- Aim:
Continue the SQL reference text below on CASE expressions, GROUP BY, HAVING and window functions, starting right after its final sentence.

- Source document:
——————————
If no match is found, the result from the ELSE clause is returned if it exists, otherwise NULL is returned:

SELECT a,
  CASE a
    WHEN 1 THEN 'one'
    WHEN 2 THEN 'two'
    ELSE 'many'
  END

Searched form

The searched form evaluates each boolean condition from left to right until one is true and returns the matching result:

CASE
  WHEN condition THEN result
  [ WHEN ... ]
  [ ELSE result ]
END

If no conditions are true, the result from the ELSE clause is returned if it exists, otherwise NULL is returned:

SELECT a, b,
  CASE
    WHEN a = 1 THEN 'aaa'
    WHEN b = 2 THEN 'bbb'
    ELSE 'ccc'
  END

GROUP BY clause

The GROUP BY clause divides the output of a SELECT statement into groups of rows containing matching values. A simple GROUP BY clause may contain any expression composed of input columns or it may be an ordinal number selecting an output column by position (starting at one).

The following queries are equivalent. They both group the output by the nationkey input column with the first query using the ordinal position of the output column and the second query using the input column name:

SELECT count(*), nationkey FROM customer GROUP BY 2;

is equivalent to:

SELECT count(*), nationkey FROM customer GROUP BY nationkey;

GROUP BY clauses can group output by input column names not appearing in the output of a select statement. For example, the following query generates row counts for the customer table using the input column “mktsegment”:

SELECT count(*) FROM customer GROUP BY mktsegment;

returns a table similar to:

 _col0
-------
 29968
 30142
 30189
 29949
 29752
(5 rows)

When a GROUP BY clause is used in a SELECT statement all output expressions must be either aggregate functions or columns present in the GROUP BY clause.

HAVING clause

The HAVING clause is used to sort a result set by one or more output expressions. Use in conjunction with aggregate functions and the GROUP BY clause to control which groups are selected. A HAVING clause eliminates groups that do not satisfy the given conditions and filters groups after groups and aggregates are computed.

For example:

SELECT COUNT(*), segment, key,
       CAST(SUM(actual_loyalty) AS bigint) AS loyalty
FROM Customer360
GROUP BY segment, key
HAVING SUM(actual_loyalty) > 5700000
ORDER BY loyalty DESC;

returns a table similar to:

------- ------------ ------ ----------
 id      segment      key    loyalty
------- ------------ ------ ----------
 1272    CARS         19     5856939
 1253    PLANES       14     5794887
 1248    HOTELS       9      5784628
 1243    HOTELS       12     5757371
 1231    CARS         3      5753216
 1251    CARS         2      5719140
 1247    PLANES       8      5701952
------- ------------ ------ ----------

Window functions

Window functions are a way to evaluate rows around each row as it is being evaluated. There’s great flexibility in controlling how the windows are made (i.e. which other rows to consider), but for most uses I’ve seen in Amperity databases, we use a relatively small subset to group the rows in the data set by the unique values of some field (i.e. like a GROUP BY) and then select a row from that group. In addition to great flexibility on which rows to include in a group, there’s a powerful set of functions you can run across the group as well, and again the portions we generally use in Amperity are relatively small. So, you can use the info below for guidelines of what to write, and can learn more of the expressiveness available at your leisure.
——————————
- Raw data:
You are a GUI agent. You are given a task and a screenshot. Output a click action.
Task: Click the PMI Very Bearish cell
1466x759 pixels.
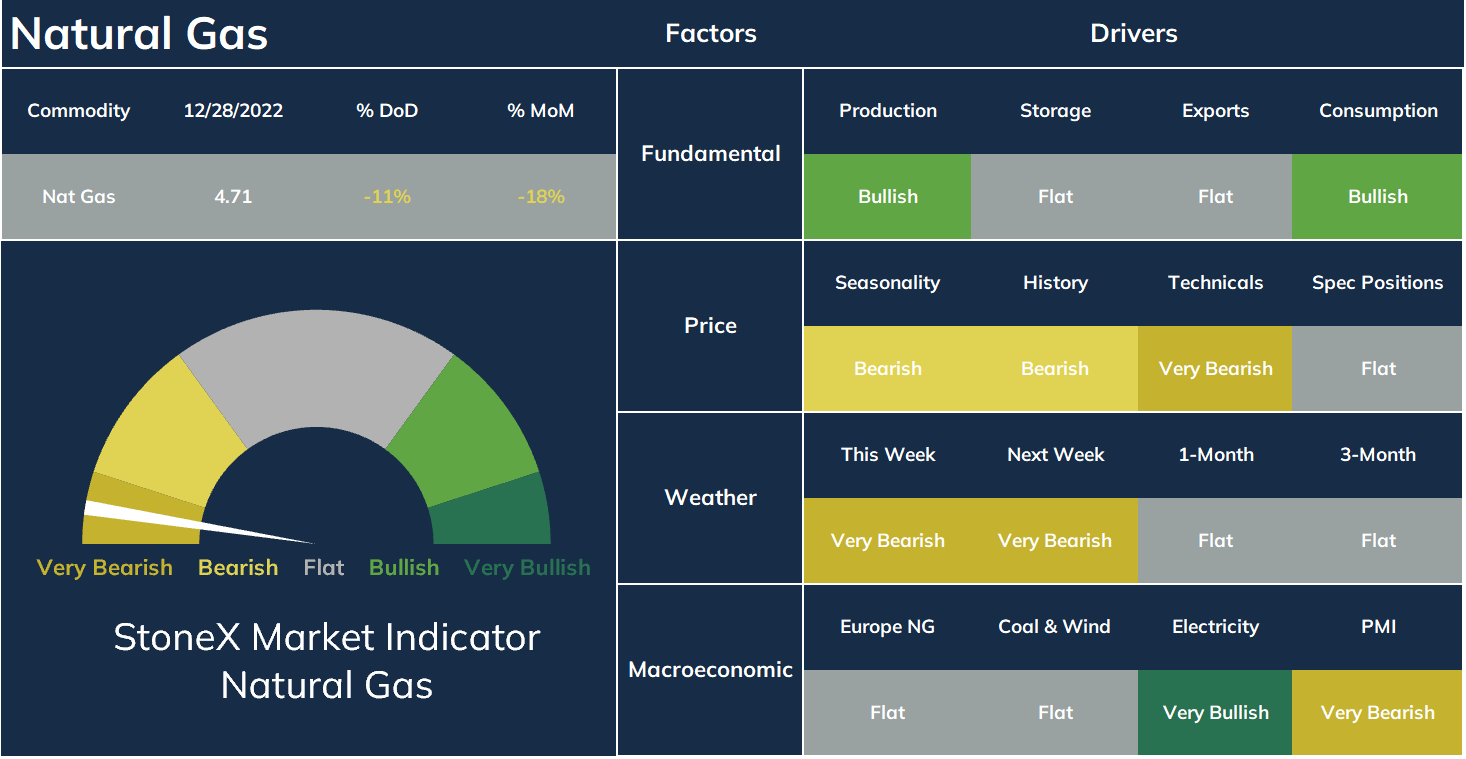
——————————
- Task answer:
Caution

From a performance point of view, window functions tend to be relatively performant as long as the OVER() function contains both PARTITION BY and ORDER BY and will run quickly in Spark and have performance similar to a JOIN operation.

Tip

When a WINDOWS function is too long, add a new code line to improve readability.

That said, an OVER() clause that does not contain both PARTITION BY and ORDER BY may run into situations where a window function without PARTITION BY will result in Spark running 50 million rows through a single partition, which can cause a significant reduction in performance.

A common use in Amperity might look like this:

FIRST_VALUE(LOWER(EMAIL_ADDRESS_)) OVER (
  PARTITION BY amperity_id
  ORDER BY merged_date DESC)
  AS email_address,

It says “Group the records by amperity_id, and for each group return the one with the latest merged_date”. Or, more briefly, “Give me the most recent email address for each customer.” The window function bits do the following:

  • FIRST_VALUE(<field name>) - the FIRST_VALUE() window function picks the first record out of some set of records. In this case, it’s selecting from the window / partition, which is defined next.

  • OVER() - the OVER() function sets up the window that we’ll be finding records within. This function should include both PARTITION BY and ORDER_BY functions.

  • PARTITION BY amperity_id - the PARTITION BY <field name> function behaves in a way analogous to a GROUP BY in that it groups all records with unique values for the specified field together. So here it creates a subset of rows for each Amperity ID.

  • ORDER BY merged_date DESC - the ORDER BY() function is just like it is in a SELECT statement, it sorts the rows being operated on. The only difference is that in this case, it is only sorting the rows within the partition, so in this example it’s sorting the rows for each Amperity ID. And DESC simply says sort in descending order, so most recent date is first.

  • AS <field name> - the final clause of the statement above isn’t really part of the window function at all, but is the AS statement you’ve used before to set the name of the projected column. In this example the results will be put in a column with the name email address.

ORDER BY clause

The ORDER BY clause is used to sort a result set by one or more output expressions.

ORDER BY expression [ ASC | DESC ] [ NULLS { FIRST | LAST } ] [, ...]

Each expression may be composed of output columns or it may be an ordinal number selecting an output column by position (starting at one).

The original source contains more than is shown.